Umberto Mazzone insegna Storia della Chiesa e Storia dei movimenti religiosi presso il Dipartimento di Discipline storiche dell’Università di Bologna.

Lei ha studiato la vicenda di Dossetti in relazione al suo operato all’interno della Costituente, e ha messo in luce che uno dei suoi contributi meno investigati riguarda il diritto/dovere di resistenza, una battaglia importante dentro la Costituente ma forse non così valorizzata come meriterebbe.
Sì, è vero. Premettiamo che la stesura della Costituzione Repubblicana fu certamente uno dei momenti culturalmente e politicamente più ricchi e fecondi della storia italiana del Novecento. La proposta di Giuseppe Dossetti, allora giovane deputato democristiano all’Assemblea Costituente, s’inquadra in pieno in questo clima d’intensa passione civile.
Letteralmente, il testo proposto da Dossetti, all’art. 3, recitava così: «La resistenza individuale e collettiva agli atti dei pubblici poteri, che violino le libertà fondamentali e i diritti garantiti dalla presente costituzione, è un diritto e dovere d’ogni cittadino.
E’ questo l’abituale principio della resistenza, logico corollario dei due articoli precedenti. Cfr. Costituzione francese del 19 aprile 1946, articolo 21: “Qualora il governo violi le libertà e i diritti garantiti dalla Costituzione, la resistenza sotto ogni forma è il più sacro dei diritti e il più imperioso dei doveri».
L’iter dell’articolo di Dossetti si concluse con un voto finale negativo e così il diritto di resistenza non è entrato a far parte del testo definitivo della Costituzione. Si può inoltre dire, al di là dell’insuccesso politico, che quella sia stata, tra le iniziative dossettiane, una delle meno conosciute e studiate. E pensare che era molto innovativa, soprattutto verso la cultura giuridica allora dominante in Italia. La questione tecnica principale, che talvolta assunse forme un po’ capziose e pretestuose, su cui si concentrò l’opposizione, lo scoglio contro cui s’infranse la proposta, fu il modo di dare concretezza a quel testo, di realizzarne un’effettiva praticabilità. Ovvero di trovare la risposta alla domanda su come garantire, per via costituzionale, l’esercizio di quel diritto/dovere. Come trasferirlo in una norma di diritto positivo? Come individuare chi è legittimato a decidere se e quando la resistenza diviene un diritto da esercitarsi nella realtà di un preciso momento della vita nazionale? A dire al cittadino che i poteri dello Stato, con un loro comportamento, hanno violato e, eventualmente, continuano a violare il dettato costituzionale?
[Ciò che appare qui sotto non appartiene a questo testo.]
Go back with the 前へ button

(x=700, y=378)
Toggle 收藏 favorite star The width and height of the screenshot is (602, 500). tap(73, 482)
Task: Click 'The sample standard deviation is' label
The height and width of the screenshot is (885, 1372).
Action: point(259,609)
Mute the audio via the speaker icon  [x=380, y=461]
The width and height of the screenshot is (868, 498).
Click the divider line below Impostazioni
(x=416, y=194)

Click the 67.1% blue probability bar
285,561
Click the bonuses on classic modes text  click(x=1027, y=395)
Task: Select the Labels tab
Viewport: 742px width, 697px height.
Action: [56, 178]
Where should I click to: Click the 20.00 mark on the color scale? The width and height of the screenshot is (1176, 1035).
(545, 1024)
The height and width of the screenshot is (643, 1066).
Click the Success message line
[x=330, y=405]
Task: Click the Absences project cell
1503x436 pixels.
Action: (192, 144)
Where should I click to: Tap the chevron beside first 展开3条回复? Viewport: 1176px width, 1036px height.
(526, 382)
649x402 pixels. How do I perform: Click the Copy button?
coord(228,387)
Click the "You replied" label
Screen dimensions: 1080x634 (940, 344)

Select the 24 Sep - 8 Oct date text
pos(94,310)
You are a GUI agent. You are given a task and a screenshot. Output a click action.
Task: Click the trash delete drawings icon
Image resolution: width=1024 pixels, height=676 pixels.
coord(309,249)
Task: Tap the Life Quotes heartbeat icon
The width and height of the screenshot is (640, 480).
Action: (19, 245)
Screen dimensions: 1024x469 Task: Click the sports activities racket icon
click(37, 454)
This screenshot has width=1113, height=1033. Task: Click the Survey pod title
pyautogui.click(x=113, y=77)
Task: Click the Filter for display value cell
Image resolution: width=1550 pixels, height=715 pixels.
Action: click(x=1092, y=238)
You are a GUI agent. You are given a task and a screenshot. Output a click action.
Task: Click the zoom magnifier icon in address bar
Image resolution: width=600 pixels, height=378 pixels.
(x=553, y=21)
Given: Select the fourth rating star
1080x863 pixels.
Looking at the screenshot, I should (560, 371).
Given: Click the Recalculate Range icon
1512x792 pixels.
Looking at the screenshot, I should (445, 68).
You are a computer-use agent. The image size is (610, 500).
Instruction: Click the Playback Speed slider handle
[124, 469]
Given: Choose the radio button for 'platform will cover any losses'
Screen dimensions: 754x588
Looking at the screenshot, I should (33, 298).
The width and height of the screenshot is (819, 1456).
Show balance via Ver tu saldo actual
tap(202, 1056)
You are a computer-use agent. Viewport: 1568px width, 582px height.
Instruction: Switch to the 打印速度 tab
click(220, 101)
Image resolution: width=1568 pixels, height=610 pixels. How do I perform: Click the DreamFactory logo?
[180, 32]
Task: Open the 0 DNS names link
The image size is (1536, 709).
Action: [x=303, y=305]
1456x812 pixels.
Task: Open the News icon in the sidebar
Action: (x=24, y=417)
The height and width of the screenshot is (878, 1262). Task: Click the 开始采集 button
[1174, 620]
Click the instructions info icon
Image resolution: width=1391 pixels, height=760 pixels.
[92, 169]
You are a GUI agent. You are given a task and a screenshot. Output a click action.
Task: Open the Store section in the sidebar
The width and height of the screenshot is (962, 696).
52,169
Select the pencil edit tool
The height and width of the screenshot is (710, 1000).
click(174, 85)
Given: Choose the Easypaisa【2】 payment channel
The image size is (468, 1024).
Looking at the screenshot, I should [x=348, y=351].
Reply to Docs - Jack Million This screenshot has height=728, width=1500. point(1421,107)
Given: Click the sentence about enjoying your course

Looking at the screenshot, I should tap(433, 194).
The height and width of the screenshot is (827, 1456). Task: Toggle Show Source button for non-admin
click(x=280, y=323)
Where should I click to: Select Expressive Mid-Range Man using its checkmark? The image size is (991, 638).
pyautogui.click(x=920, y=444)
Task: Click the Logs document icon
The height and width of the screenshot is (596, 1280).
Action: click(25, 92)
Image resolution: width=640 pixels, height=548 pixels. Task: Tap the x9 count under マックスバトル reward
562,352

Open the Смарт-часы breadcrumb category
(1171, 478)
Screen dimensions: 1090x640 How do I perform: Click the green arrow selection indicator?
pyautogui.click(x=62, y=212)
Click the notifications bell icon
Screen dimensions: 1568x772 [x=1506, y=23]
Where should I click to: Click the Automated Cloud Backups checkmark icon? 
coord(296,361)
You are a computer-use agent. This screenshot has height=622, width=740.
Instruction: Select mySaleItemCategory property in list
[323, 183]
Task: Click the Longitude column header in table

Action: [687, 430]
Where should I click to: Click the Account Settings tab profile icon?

E, infine, come graduare la resistenza?
Vi era sicuramente nei Costituenti e nei giuristi che parteciparono al dibattito, la consapevolezza che intorno al diritto/dovere di resistenza ruotavano alcuni problemi cruciali per l’intero edificio dello Stato moderno.
Il diritto/dovere di resistenza, infatti, ha una lunga tradizione nella storia moderna europea. Non a caso la questione, già presente in Ugo Grozio, si pone nel pensiero costituzionale inglese già a partire almeno da John Locke. Appare poi nella Dichiarazione d’Indipendenza degli Stati Uniti d’America e nella Dichiarazione dei diritti dell’uomo e del cittadino della rivoluzione francese.
Il trauma causato alla coscienza europea dalle dittature del ‘900 e dagli esiti tragici della Seconda guerra mondiale ripropone con forza la questione della legittimazione della resistenza a un potere che si perverte in tirannia. Viene così ripreso nella legge fondamentale della Repubblica Federale tedesca (e ancor prima in quella di molti Länder tedeschi tra 1946 e 1947, come l’Assia, Brema, Berlino) dove è trattato come “diritto d’eccezione”, e reso positivo come diritto sussidiario a difendere la Costituzione, e nella prima Costituzione francese (respinta però dal referendum popolare nel 1946).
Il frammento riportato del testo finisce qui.